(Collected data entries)
____________________

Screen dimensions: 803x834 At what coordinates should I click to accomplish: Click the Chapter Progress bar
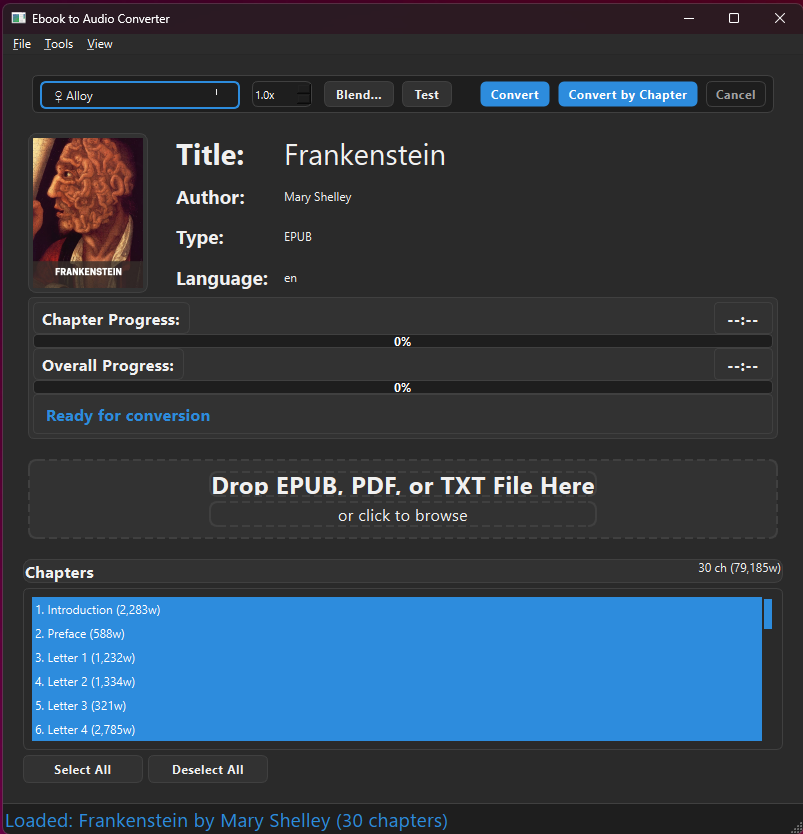402,341

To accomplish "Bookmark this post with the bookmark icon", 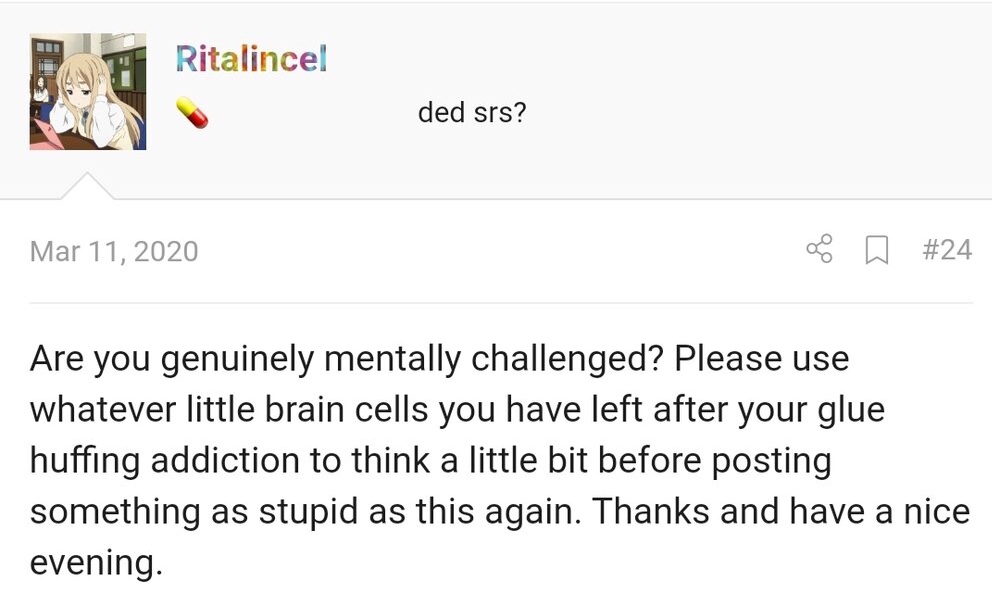I will (x=877, y=249).
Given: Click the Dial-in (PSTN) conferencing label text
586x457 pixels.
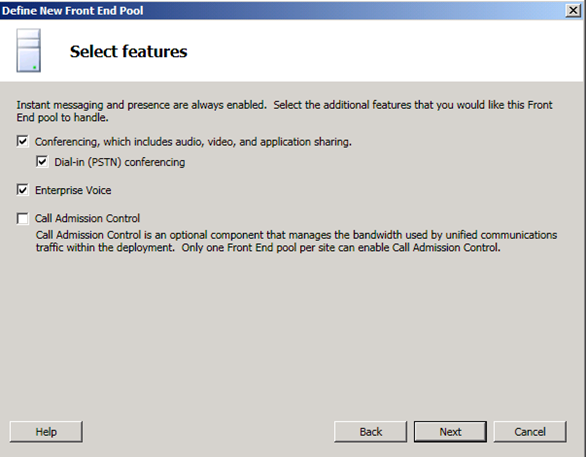Looking at the screenshot, I should [120, 162].
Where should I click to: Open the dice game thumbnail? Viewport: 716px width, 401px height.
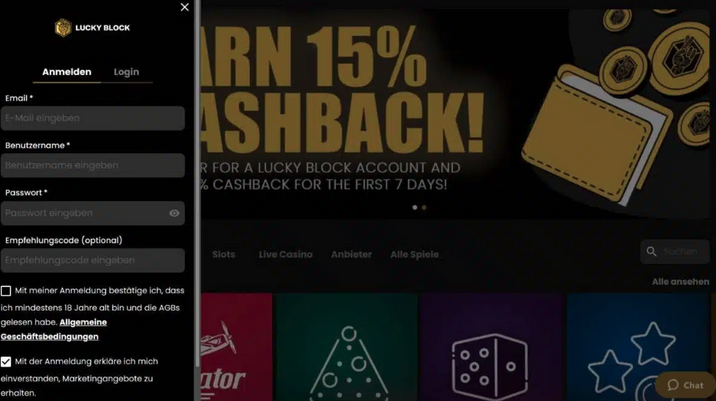coord(491,347)
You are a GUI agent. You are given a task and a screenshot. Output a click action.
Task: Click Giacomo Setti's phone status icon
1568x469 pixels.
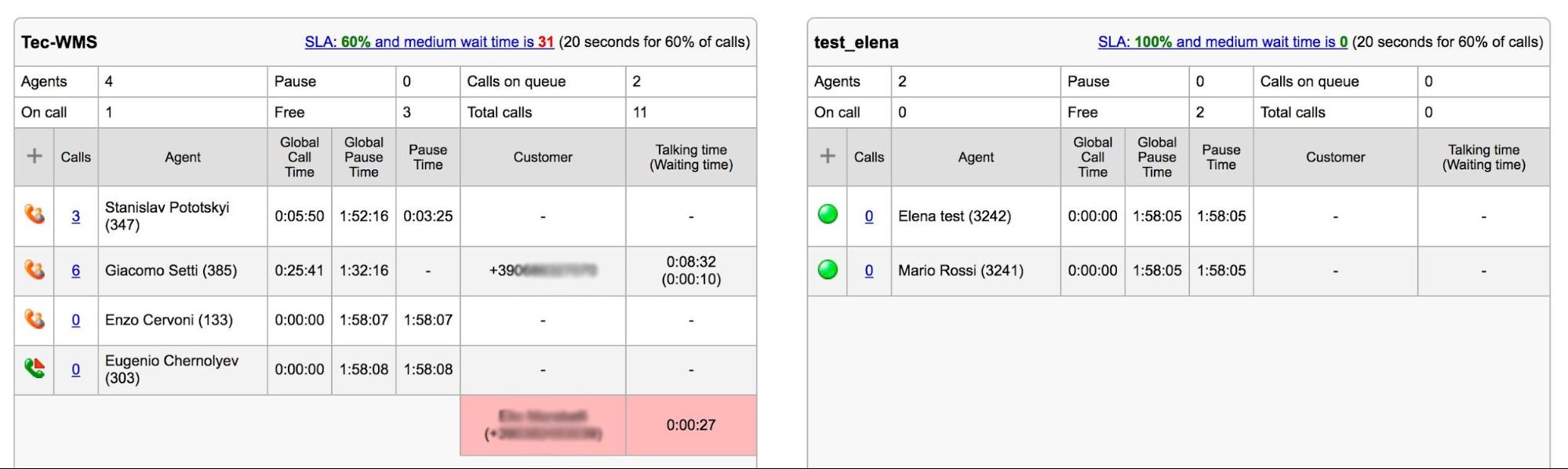pyautogui.click(x=35, y=270)
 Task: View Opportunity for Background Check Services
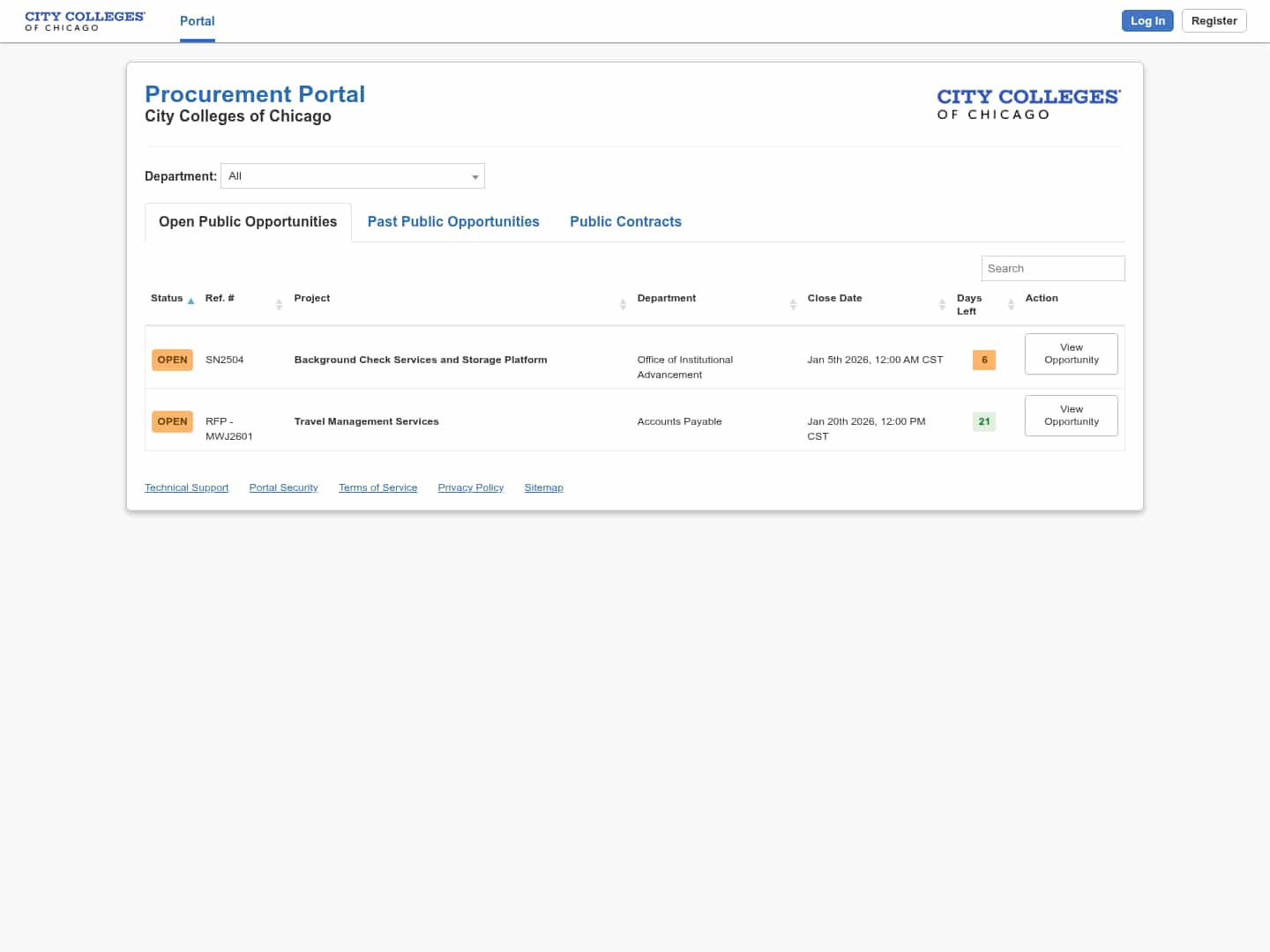(1071, 353)
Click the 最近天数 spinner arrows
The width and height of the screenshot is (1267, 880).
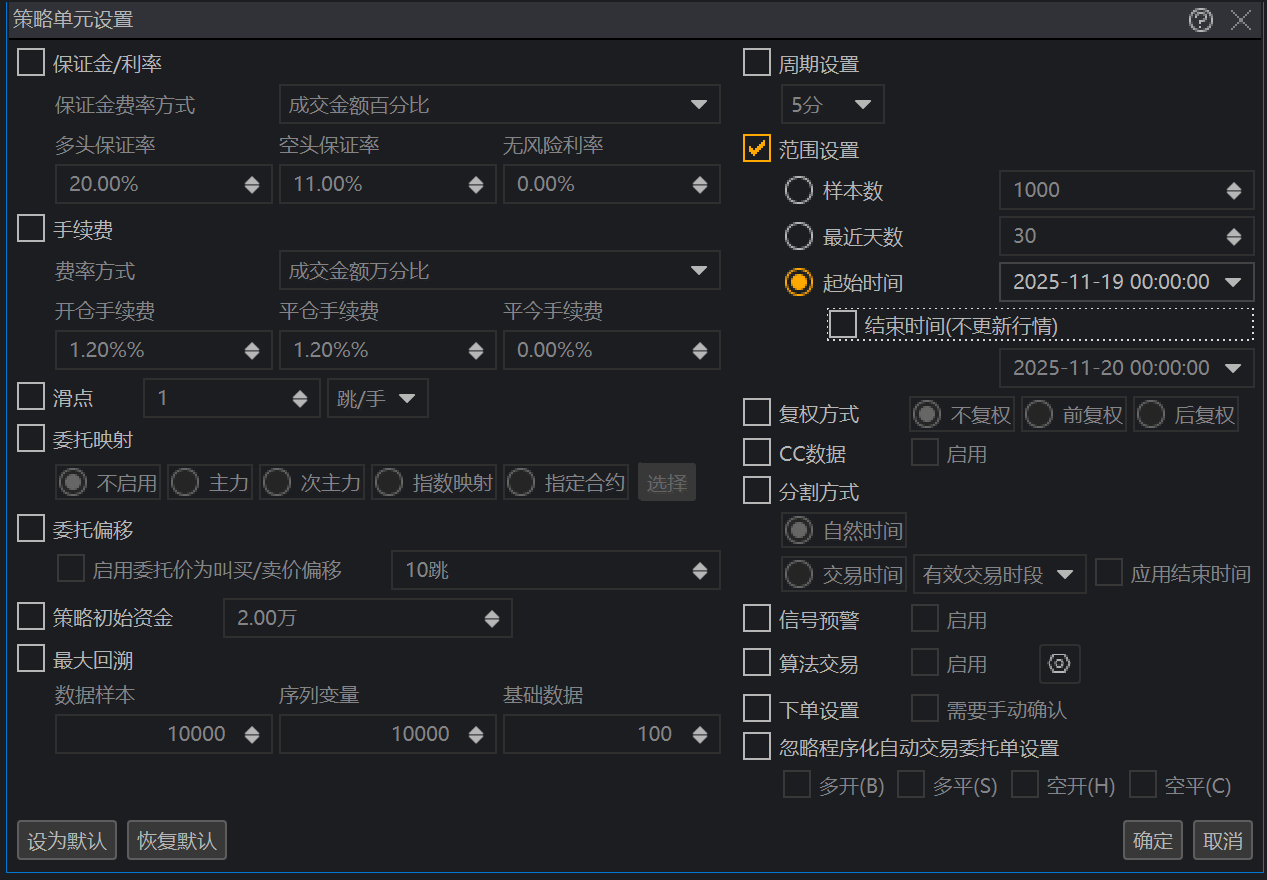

____________________

### [The task]
A word-for-word copy is needed of the lines from the line with "Task: View Opportunity" through the last line of the entries above, with both ends kept and the pictures dropped.

### [Response to the task]
 Task: View Opportunity for Background Check Services
(1071, 353)
Click the 最近天数 spinner arrows
The width and height of the screenshot is (1267, 880).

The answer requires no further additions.